Start of Working data

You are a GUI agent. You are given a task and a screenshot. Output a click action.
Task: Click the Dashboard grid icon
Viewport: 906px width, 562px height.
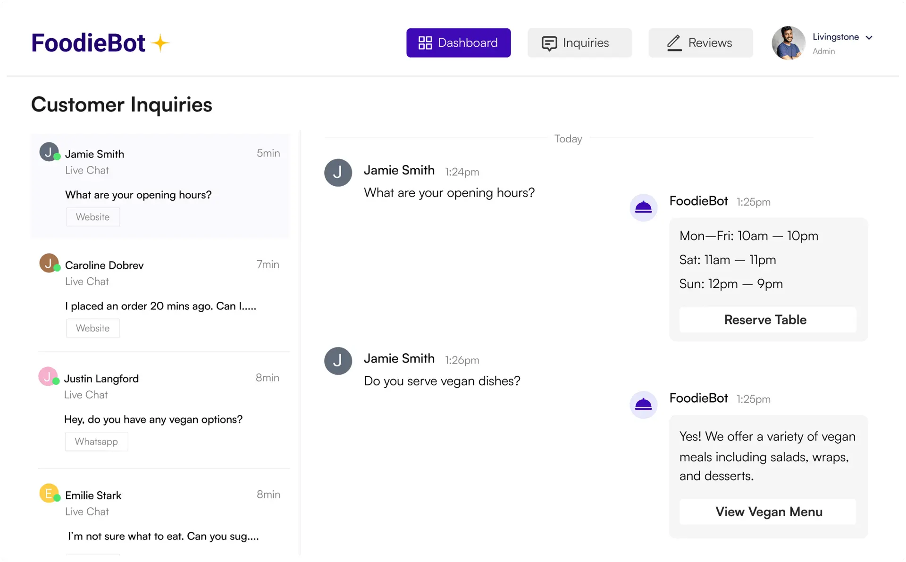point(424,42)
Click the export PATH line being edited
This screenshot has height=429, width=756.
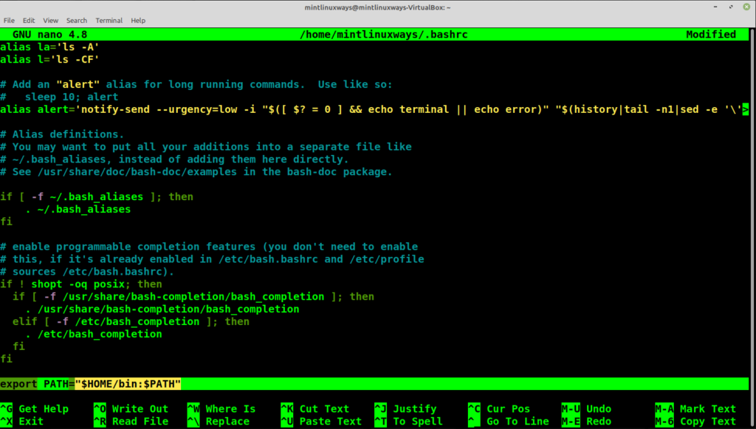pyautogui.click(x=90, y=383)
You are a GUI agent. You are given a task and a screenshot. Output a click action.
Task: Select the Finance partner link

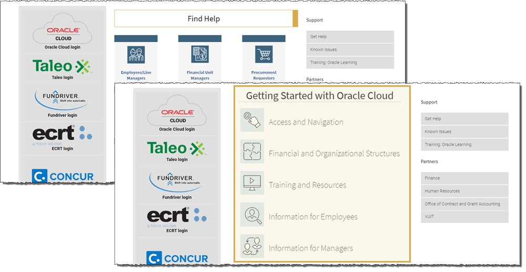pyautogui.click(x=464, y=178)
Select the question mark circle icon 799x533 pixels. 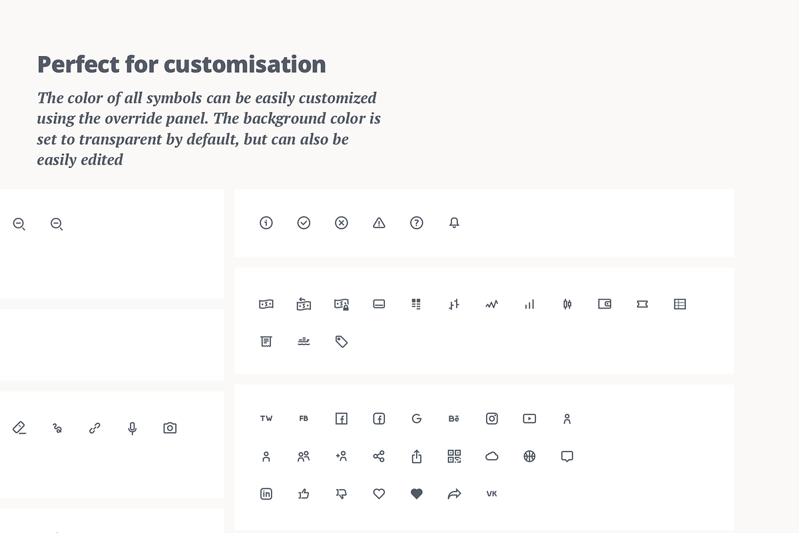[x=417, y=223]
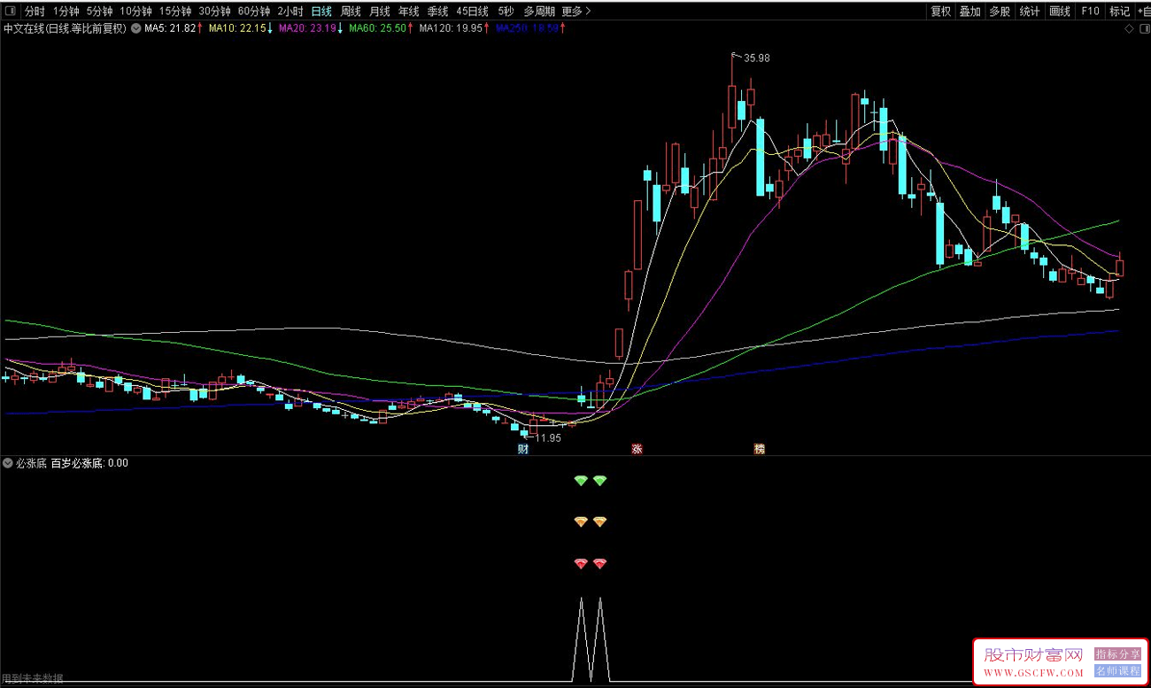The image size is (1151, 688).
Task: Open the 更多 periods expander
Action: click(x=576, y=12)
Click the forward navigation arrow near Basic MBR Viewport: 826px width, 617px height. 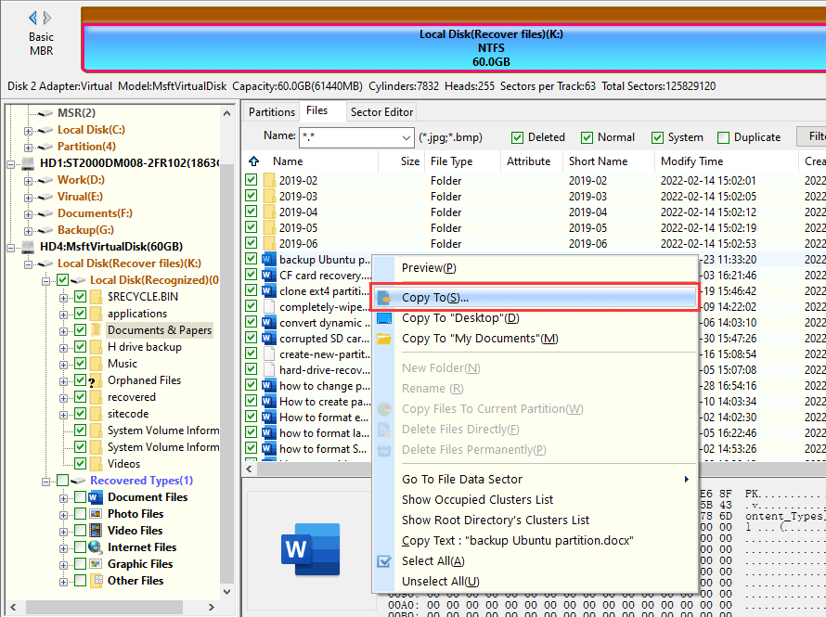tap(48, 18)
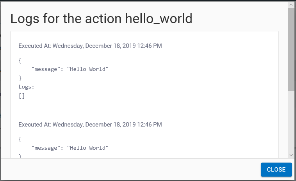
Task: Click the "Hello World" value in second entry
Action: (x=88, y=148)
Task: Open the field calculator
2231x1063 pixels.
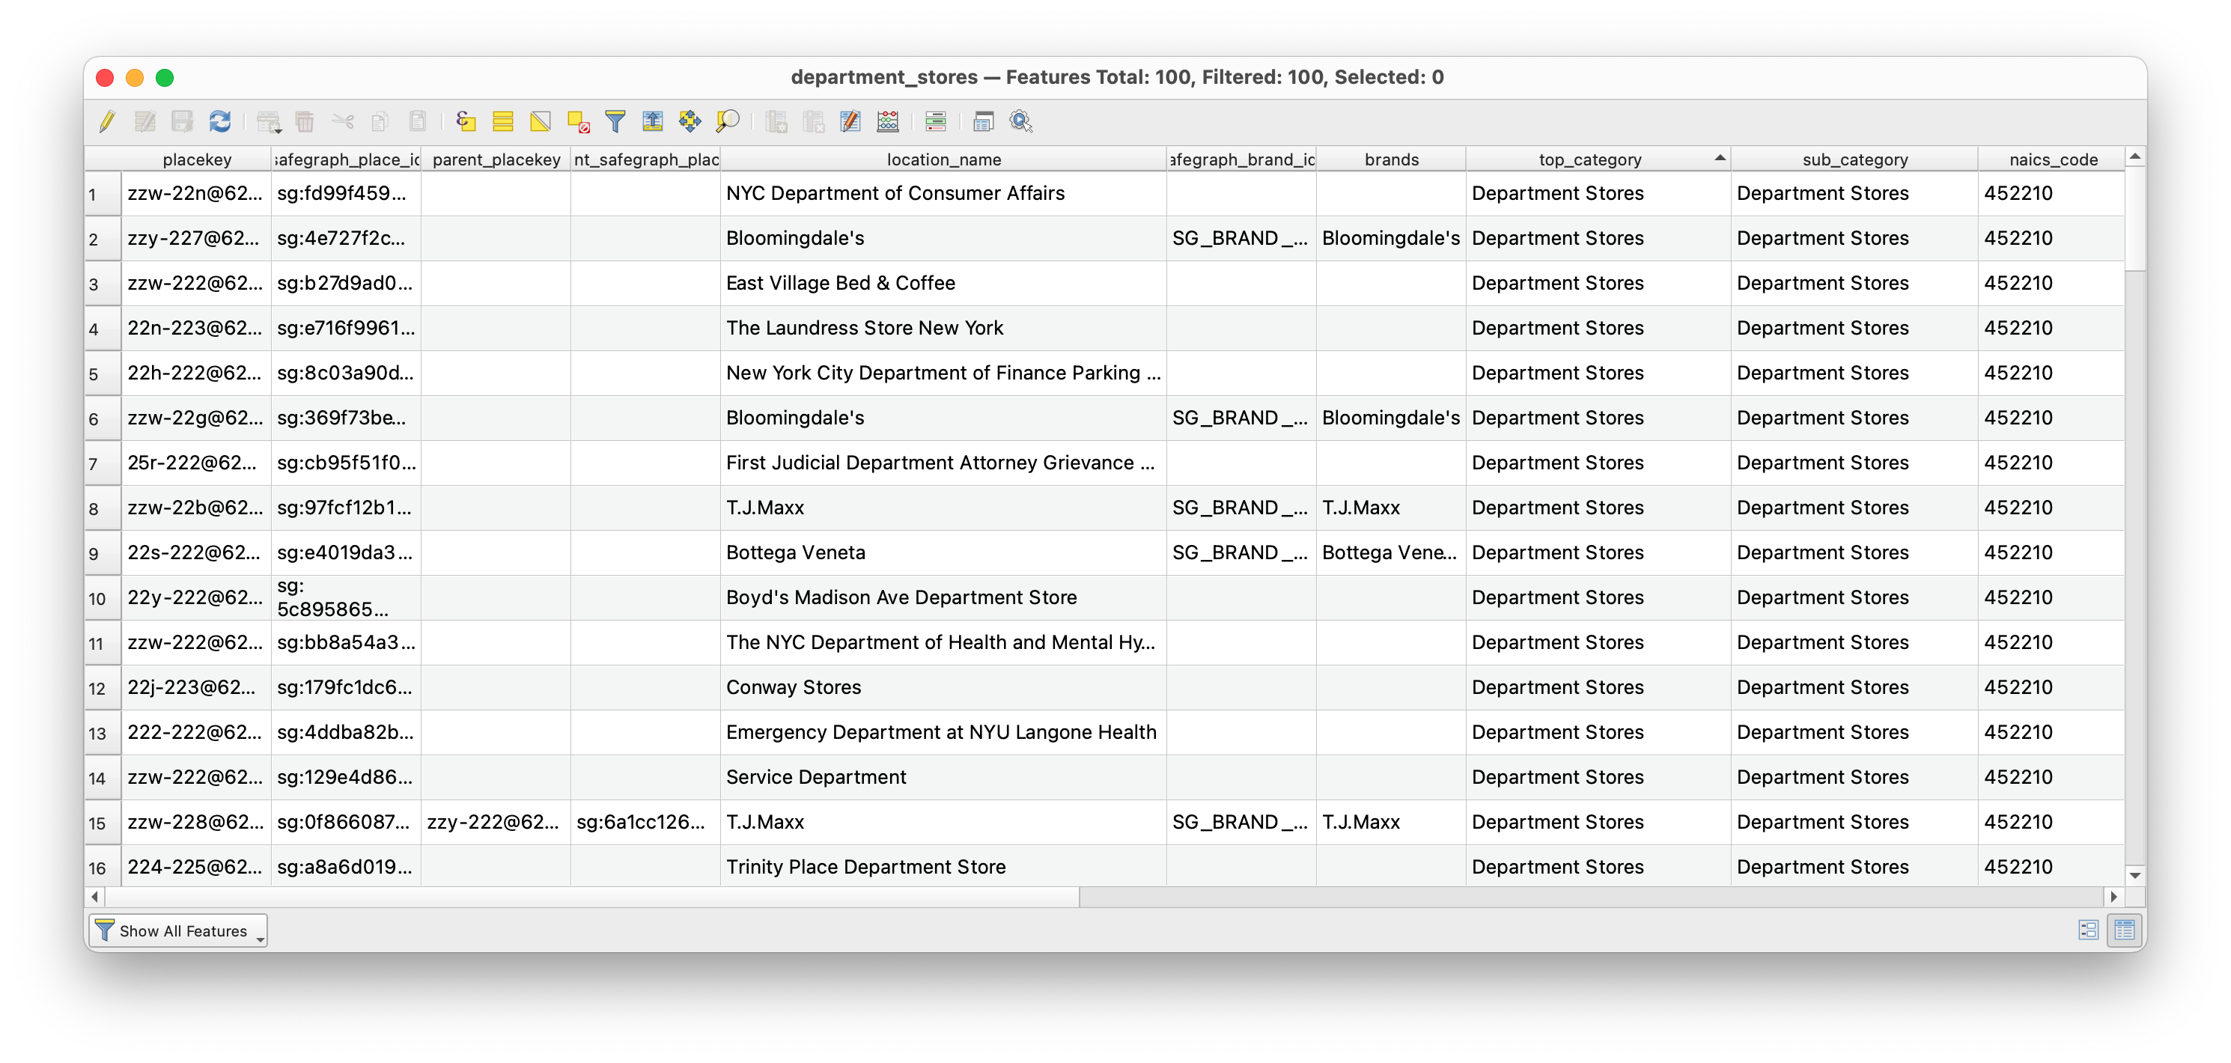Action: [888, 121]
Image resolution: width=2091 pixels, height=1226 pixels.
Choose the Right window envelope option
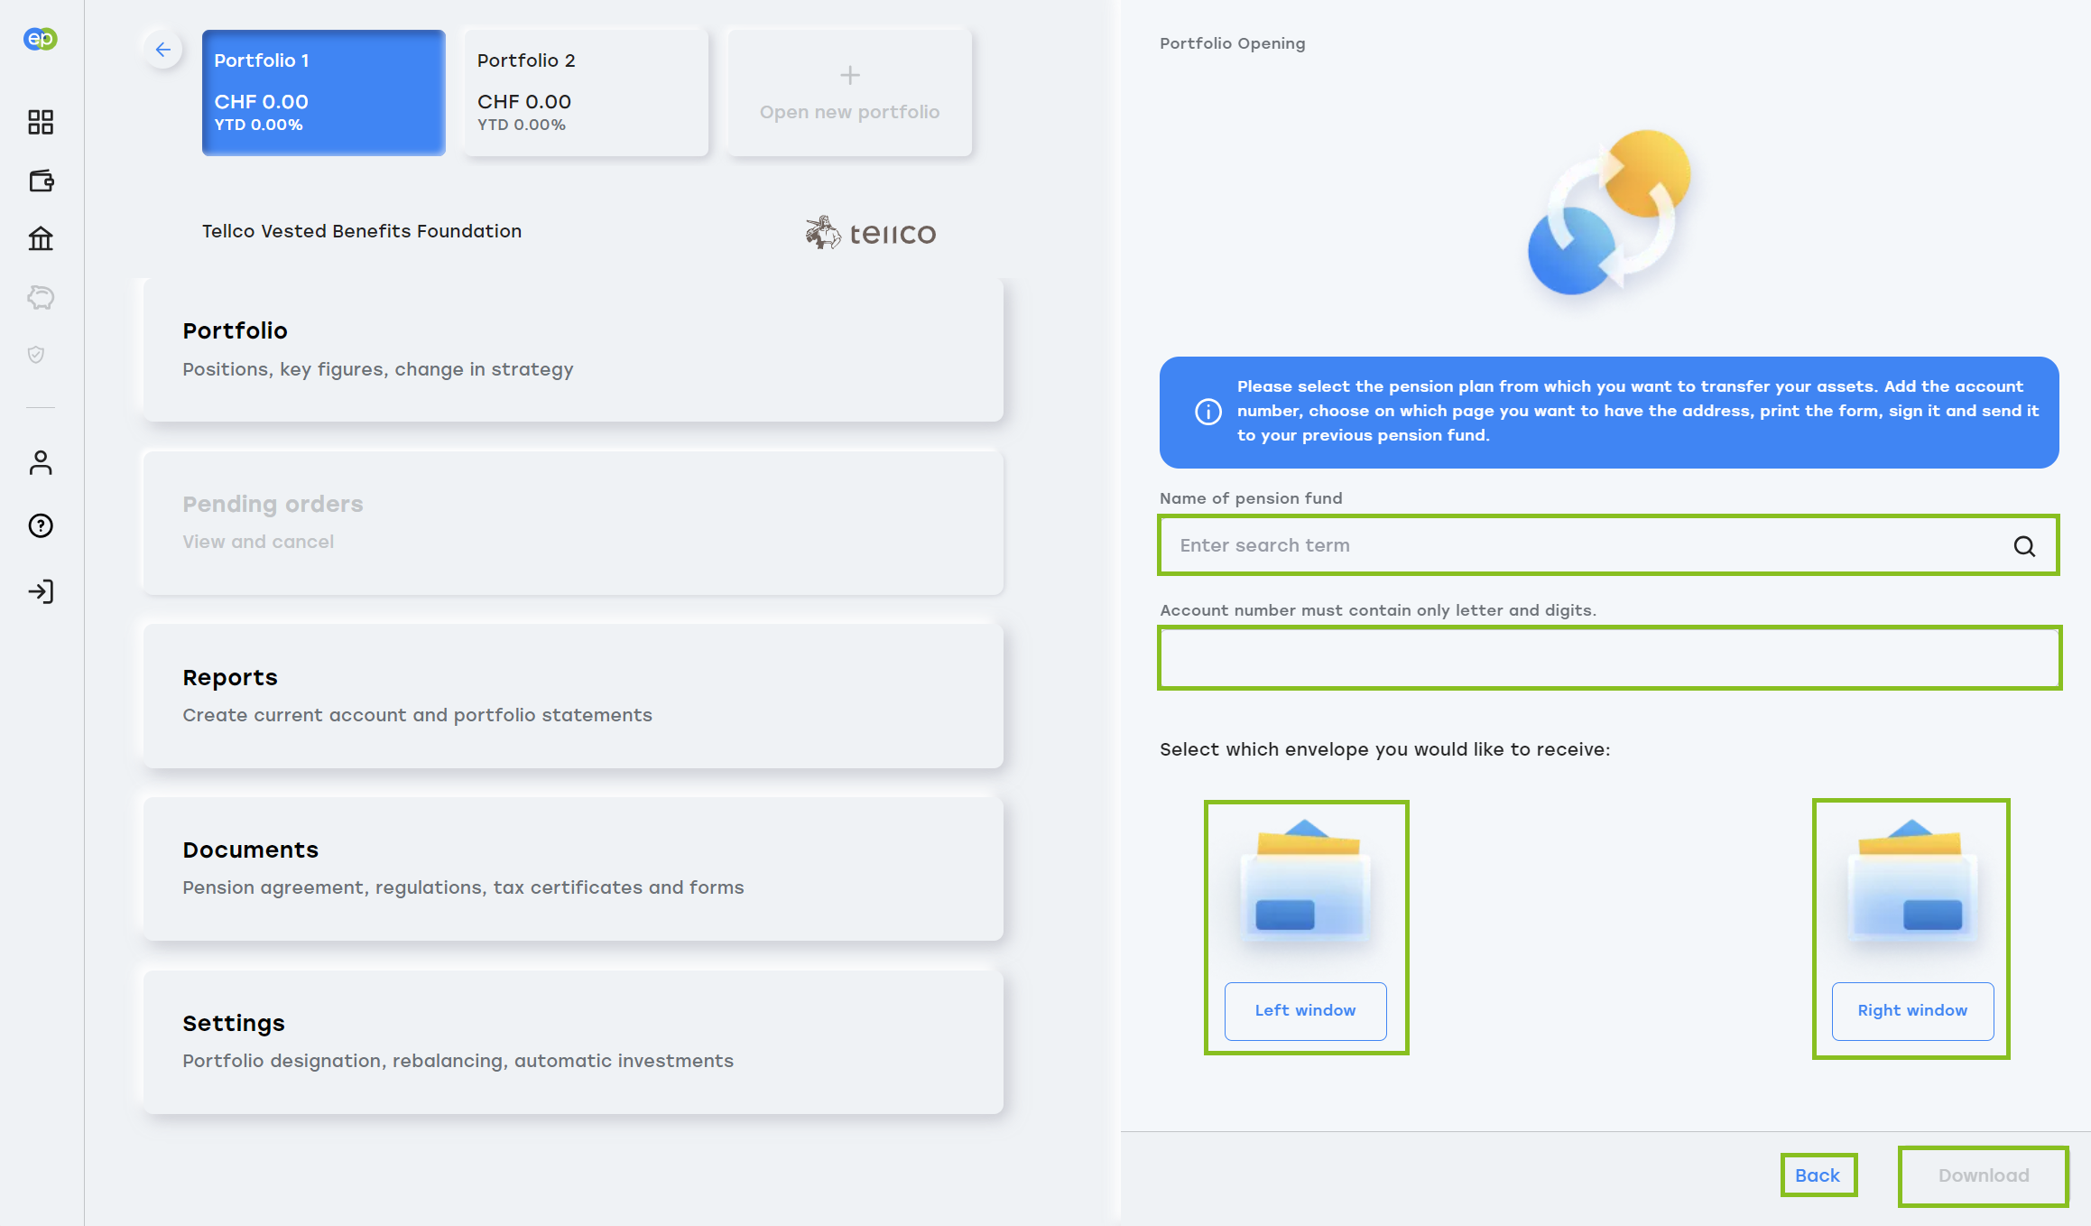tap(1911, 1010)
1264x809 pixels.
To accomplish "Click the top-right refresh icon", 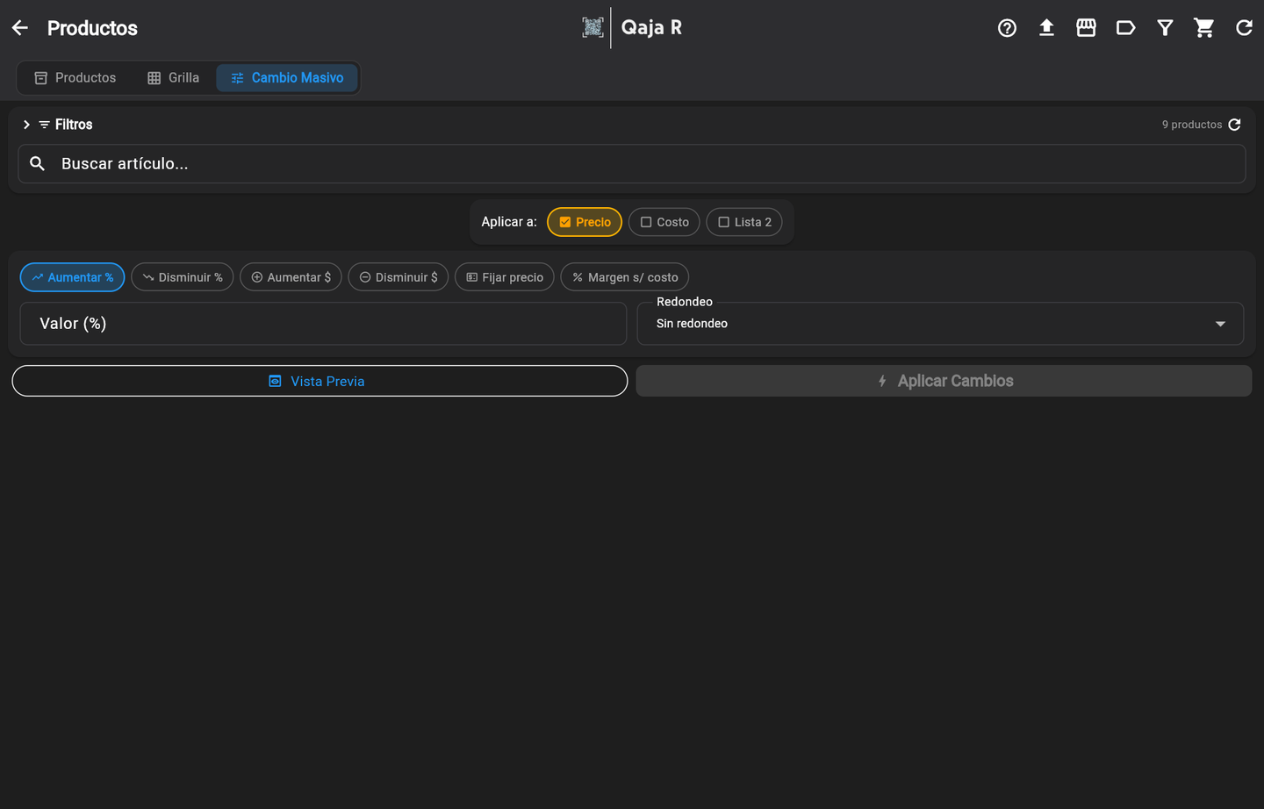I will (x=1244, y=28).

End of Working data

What you should do: Replace "Dashboard" with "Overview" in the stretch of the listing that starts at its first line and ends with the line containing "pyautogui.click(x=90, y=383)", both ends included, and give those lines again without the pictures.

Written solution:
You are a GUI agent. You are given a task and a screenshot. Output a click action.
Task: Click the Overview grid icon
Viewport: 906px width, 562px height.
point(424,42)
Click the export PATH line being edited
This screenshot has height=429, width=756.
pyautogui.click(x=90, y=383)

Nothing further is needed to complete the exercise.